Beste Willem van Genugten,
Je schrijft me: 'Natuurlijk besef ik dat de lijn van minister Verhagen verkeerd uit kan pakken.' Daarmee doe je het voorkomen dat het beleid van minister Verhagen erop gericht is om de Israelische oorlogsmisdadigers daadwerkelijk juridisch te laten vervolgen. Dit is een onjuiste voorstelling van zaken. Minister Verhagen werd gisteren niet voor niets bedankt door de uitgesproken racistische Israelische minister van Buitenlandse Zaken Lieberman, die overigens voor een algehele etnische zuivering pleit.
Zoals de NRC berichtte:
Nederland uitzondering in Europa
Er is sprake van 'Nederlandse steun aan Israel in de Mensenrechtenraad van de Verenigde Naties', laat dat duidelijk zijn. We hebben het over de minister van Buitenlandse Zaken die jij als voorzitter van de Commissie voor de Rechten van de Mens van de Adviesraad Internationale Vraagstukken adviseert. Uit jouw woorden maak ik nu op dat je er vanuit gaat dat de Israelische vice-premier Lieberman zijn Nederlandse collega kwam 'bedanken' voor zijn 'lijn' die volgens jou erop gericht is de Israelische oorlogsmisdadigers juridisch te vervolgen, inclusief degenen die hen opdracht gaven, te weten de zionistische politieke leiders.
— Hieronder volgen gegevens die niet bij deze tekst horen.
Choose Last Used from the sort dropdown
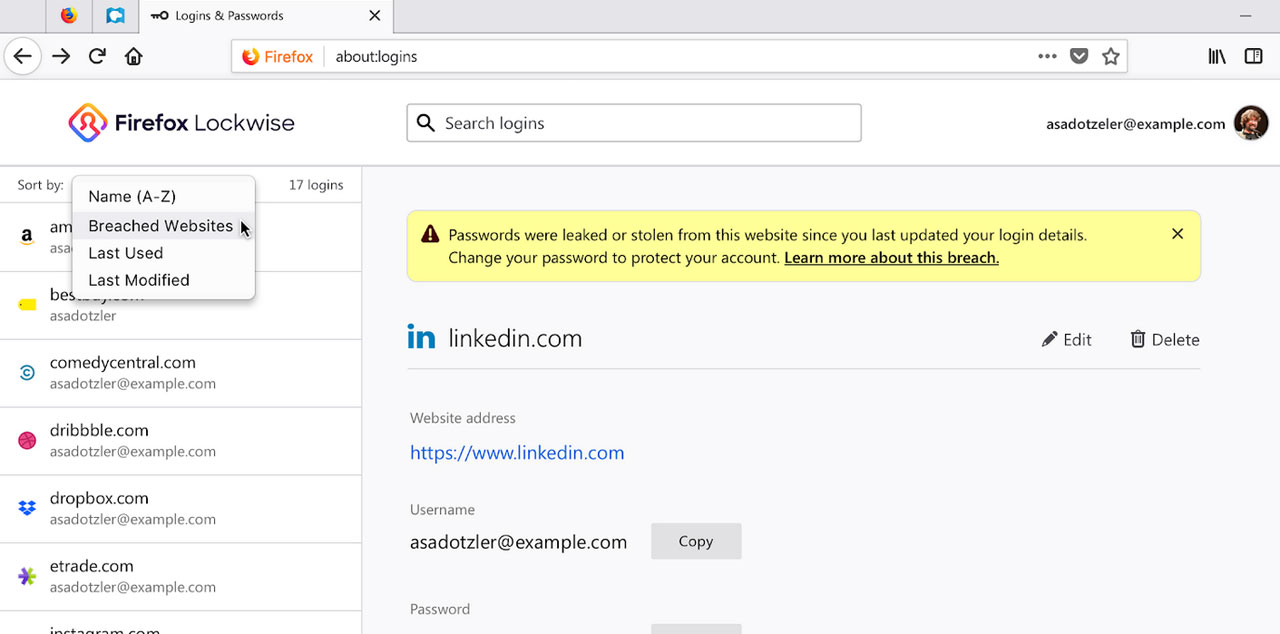 coord(125,253)
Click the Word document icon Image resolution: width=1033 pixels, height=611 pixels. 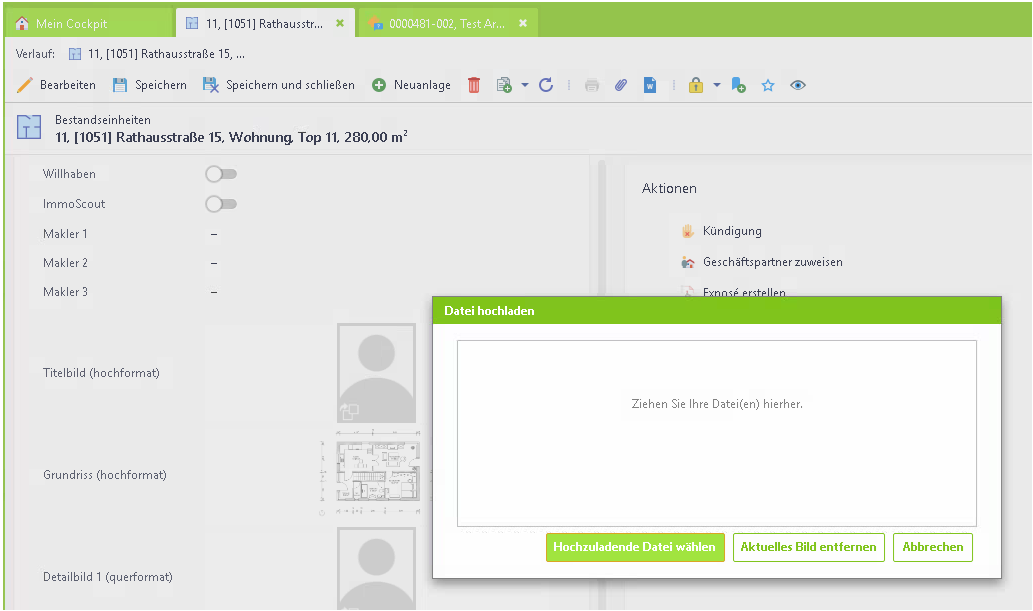tap(650, 86)
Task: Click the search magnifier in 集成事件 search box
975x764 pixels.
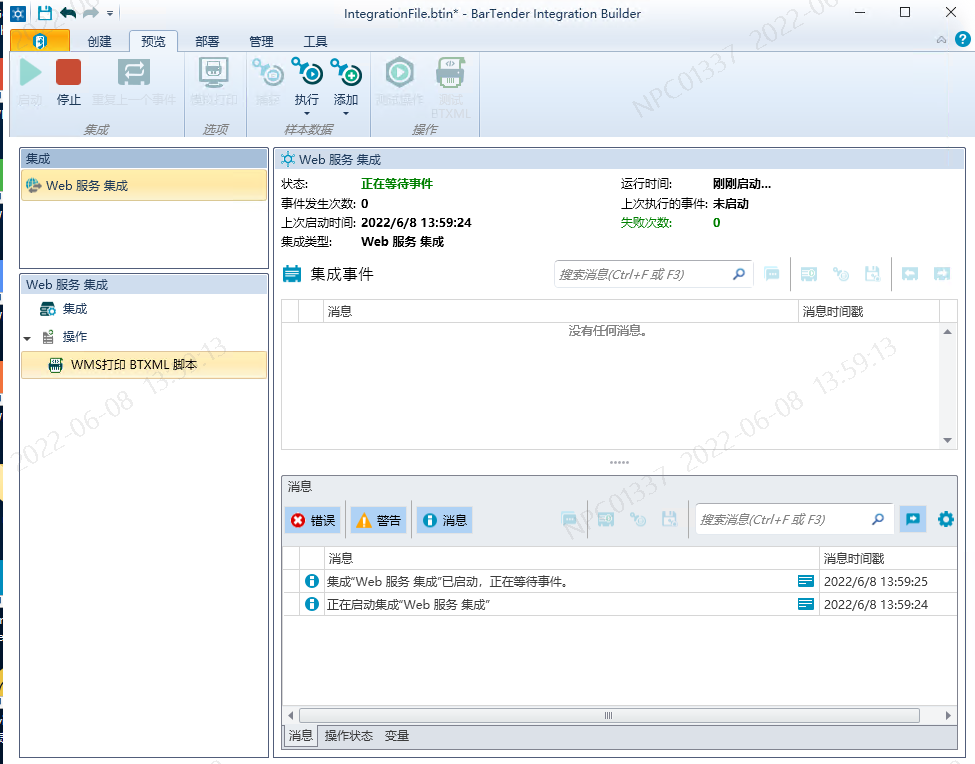Action: [738, 273]
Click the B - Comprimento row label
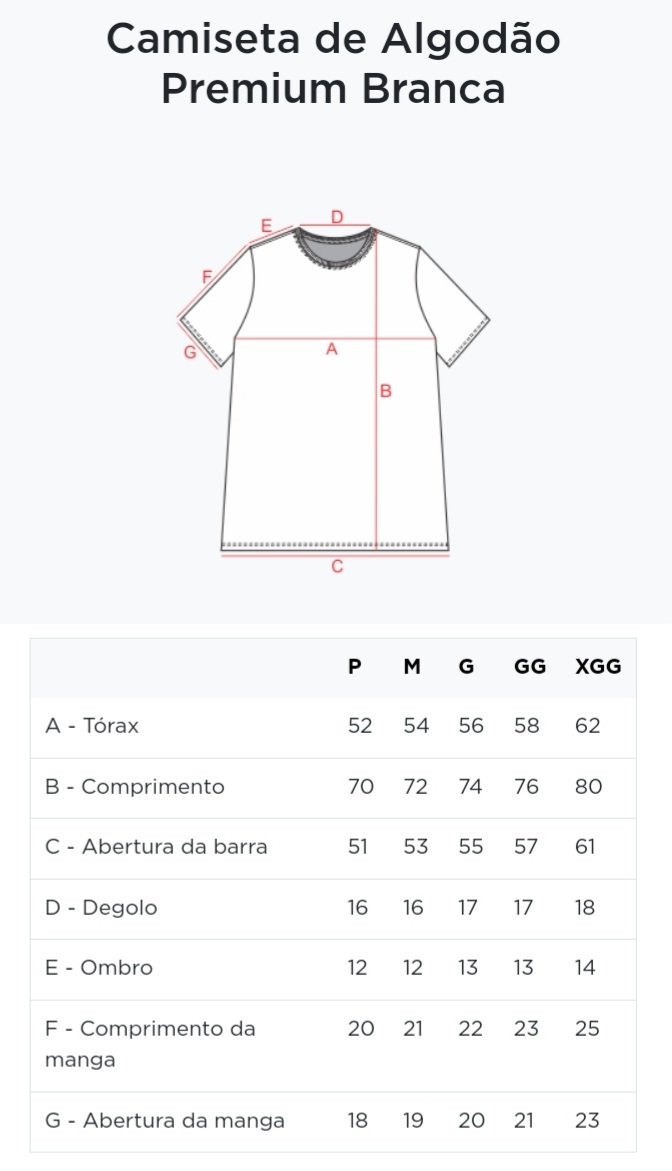This screenshot has width=672, height=1171. [x=135, y=786]
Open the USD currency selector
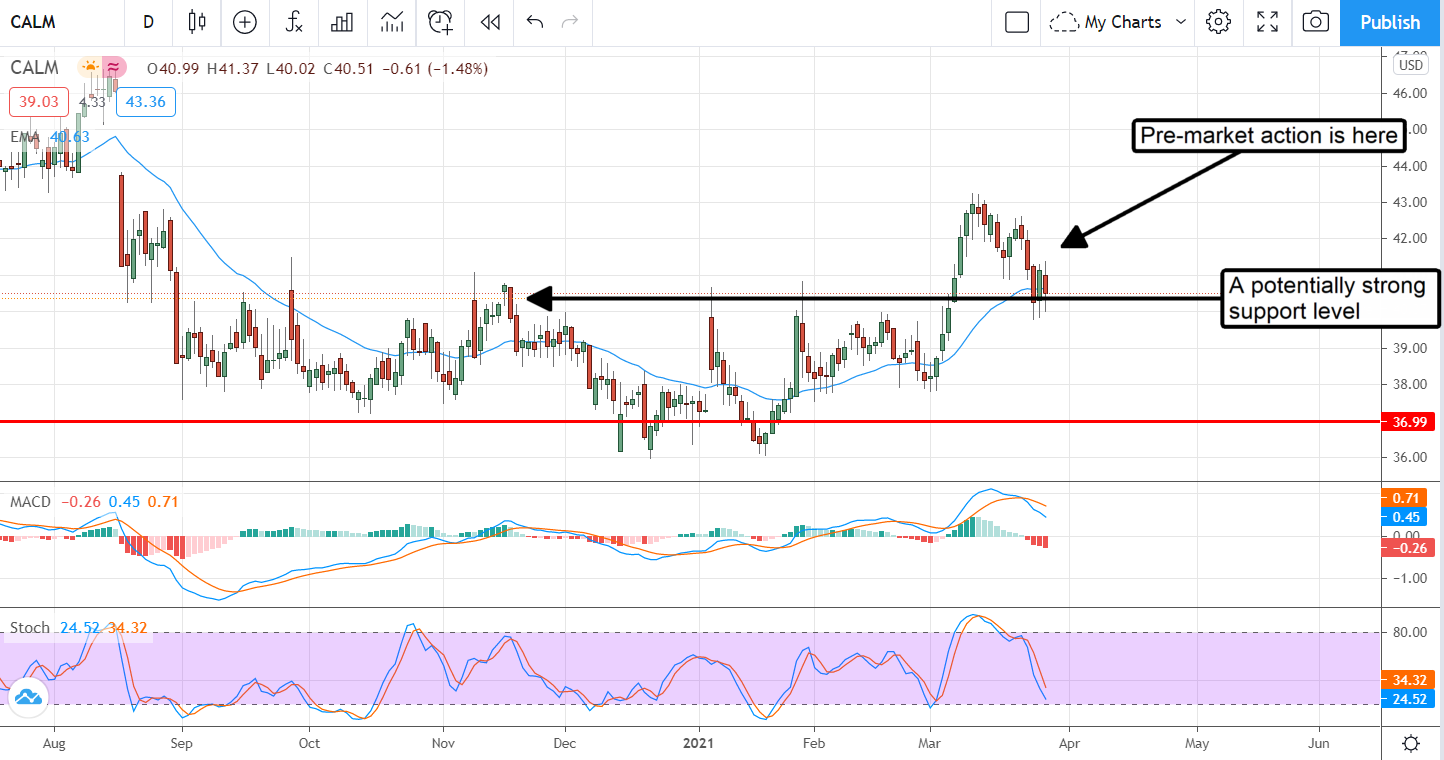The width and height of the screenshot is (1444, 760). 1410,65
Willem, je gelooft dit toch zelf niet. Israel zal nooit zijn oorlogsmisdadigers vervolgen, enerzijds omdat dan de opdrachtgevers zich dan zullen moeten verantwoorden voor een rechtbank en ten tweede: als de 'Joodse staat' dit zou doen dan zou het de gevechtsbereidheid van de bevolking definitief ondermijnen. Welke soldaat, die voor zijn nummer opkomt, zal willen vechten wetende dat hij/zij daarvoor veroordeeld kan worden?
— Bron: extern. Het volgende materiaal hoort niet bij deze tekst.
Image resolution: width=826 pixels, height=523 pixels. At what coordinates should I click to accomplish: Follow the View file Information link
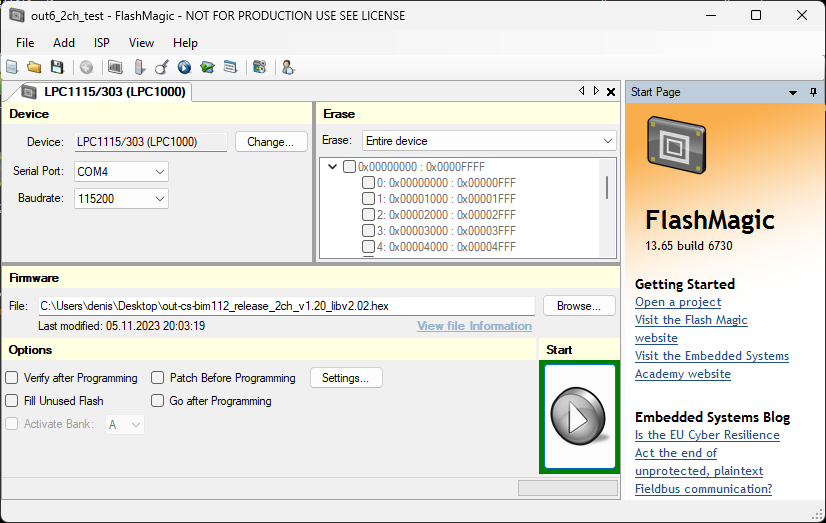pos(474,326)
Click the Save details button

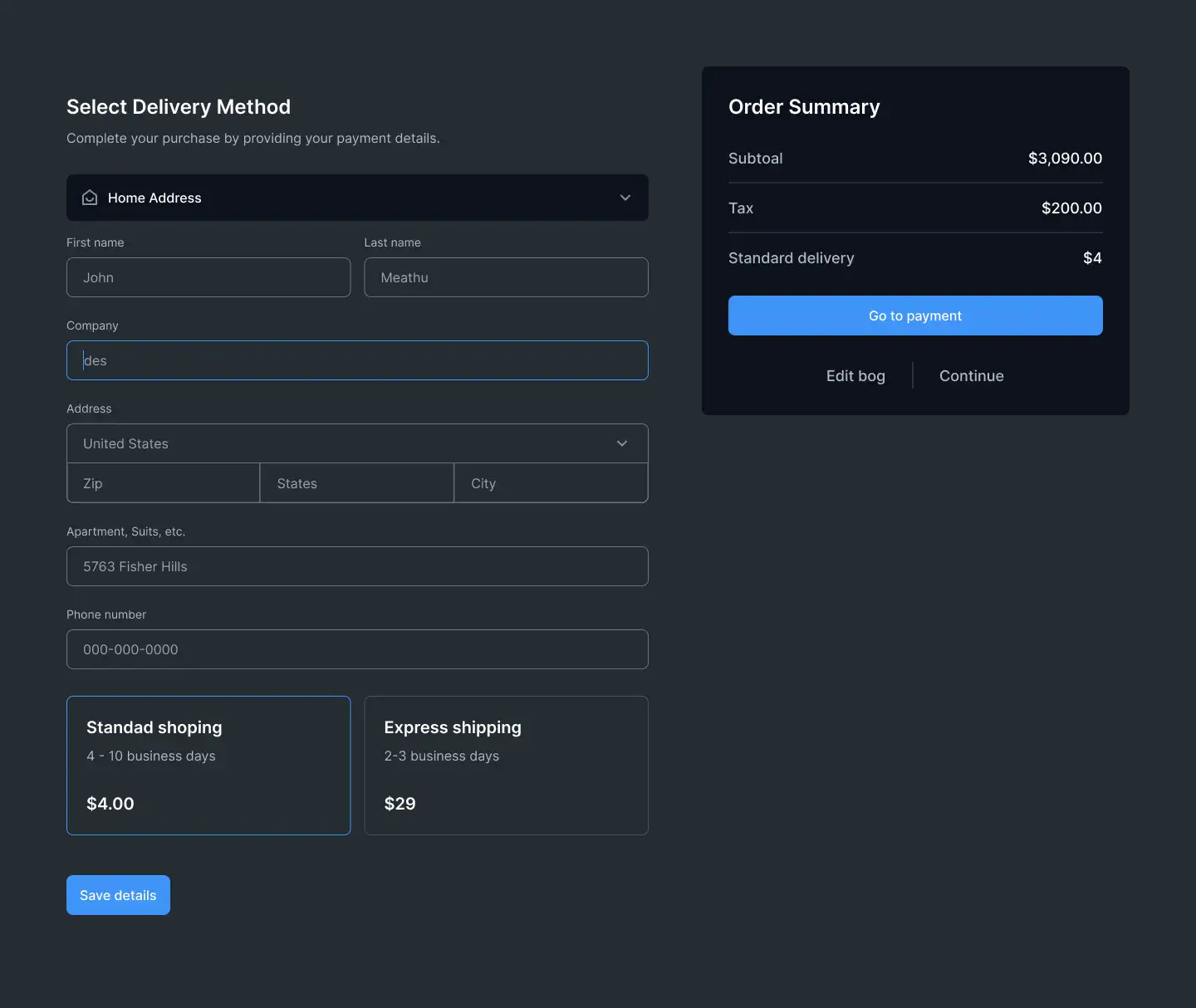pyautogui.click(x=118, y=895)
Minister Verhagen is vooral ook bekend vanwege het onverminderd pleiten voor een verbetering van de status van 'de joodse natie' bij de EU, terwijl artikel 2 van het Associatie-Akkoord bepaalt: "De betrekkingen tussen de partijen en alle bepalingen van deze overeenkomst berusten op de eerbiediging van de mensenrechten en de democratische beginselen die ten grondslag ligt aan het interne en externe beleid van de partijen en die een essentieel onderdeel van deze overeenkomst vormen". Aangezien Israel weigert het internationaal recht te respecteren zoals dat nog eens in 2004 werd duidelijk werd gemaakt door het Internationaal Gerechtshof in Den Haag toen het de Israelische Muur en de Joodse nederzettingen in bezet gebied illegaal verklaarde, kan artikel 82 van het Associatie-Akkoord in werking treden: "Elk der partijen kan deze overeenkomst door kennisgeving aan de andere partij opzeggen. De overeenkomst verstrijkt zes maanden na datum van de genoemde kennisgeving". De grootschalige Israelische schendingen van het internationaal recht zouden moeten leiden tot op zijn minst een opschorting van het Associatie-Akkoord, immers de mensenrechten zijn volgens het verdrag 'een essentieel onderdeel van deze overeenkomst.' Maar dat hoef ik jou als hoogleraar internationaal recht toch niet uit te leggen.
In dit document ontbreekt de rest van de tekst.